DOCUMENT EXCERPT:
Re: HTML::Parser line numbers

Brian Slesinsky (bslesins@best.com)
Thu, 22 Jan 1998 17:53:26 -0800 (PST)


> Yeah, this would be a worthwhile feature-add.  Can you post the patch?

Here are diffs for HTML::Parser version 2.12:

49c49,52
<       $self->text($$buf) if length $$buf;
---
>       if(length $$buf) {
>           $self->text($$buf);
>           $self->count($$buf);
>       }
75a79
>               $self->count($text);
78a83
>               $self->count($1);
83,84c88,90
<           if ($$buf =~ s|^<!--(.*?)-->||s) {
<               $self->comment($1);
---
>           if ($$buf =~ s|^(<!--(.*?)-->)||s) {
>               $self->comment($2);
>               $self->count($1);
113a120
>               $self->count($eaten);
127a135
>               $self->count("</$1$2");
133a142
>               $self->count("</");
139a149
>           $self->count($1);
193a204
>                   $self->count("$eaten>");
196a208
>                   $self->count($eaten);
203a216
>               $self->count($eaten);
217a231,232
> # hook for HTML::CountingParser
> sub count {}



Here's my subclass that counts lines:



package HTML::CountingParser;
use strict;
use HTML::Parser;
use vars qw($VERSION @ISA);

@ISA = qw(HTML::Parser);
$VERSION = '0.01';

sub new {
    my $class = shift;
    my $self = HTML::Parser::new($class);
    $self->{'_lineno'} = 1;
    $self->{'_offset'} = 0;
    $self->{'_chars'} = 0;
    return $self;
}

sub count {
    my($self,$buf) = @_;

#    print $buf; # debug: this should echo the input exactly

    $self->{'_chars'} += length($buf);
    my $nl_count = ($buf =~ tr/\n/\n/);
    if($nl_count==0) {
        $self->{'_offset'} += length($buf);
    } else {
        $self->{'_lineno'} += $nl_count;
        $self->{'_offset'} = length($buf) - rindex($buf,"\n") - 1;
    }
}

sub get_counts {
    my($self) = @_;
    return ($self->{'_lineno'},$self->{'_offset'},$self->{'_chars'});
}

1;
__END__


=head1 NAME

HTML::CountingParser - parser that counts characters and lines

=head1 SYNOPSIS

same as HTML::Parser

=head1 DESCRIPTION

Just like HTML::Parser with the addition of the get_counts() method.

RECORDED DATA:
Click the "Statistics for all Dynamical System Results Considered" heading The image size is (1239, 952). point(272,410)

...

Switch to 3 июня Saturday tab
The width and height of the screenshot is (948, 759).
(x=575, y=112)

WORK TO BE COMPLETED: Continue the forum post on counting line numbers with HTML::Parser, picking up after its final sentence. The records have no connection to the text.

TASK RESULT:
Internal methods such as start(), end(), and text() can call this
method to find out the current location in the file.  This is useful
for reporting syntax errors and the like.

=over

=item ($lineno, $offset, $characters) = $self->get_counts;

Returns the current location in the file.  For text, the location
returned is the beginning of the text.  For tags and comments, it is
the '<' character at the beginning.

The location is returned in two ways: line number and offset, and the
number of characters from the beginning of the file.  Line numbers
start from 1 and character counts start from 0.

=back

=head1 AUTHOR

January 14, 1998 - created by Brian Slesinsky for NuvoMedia
January 22, 1998 - donated to libwww-perl.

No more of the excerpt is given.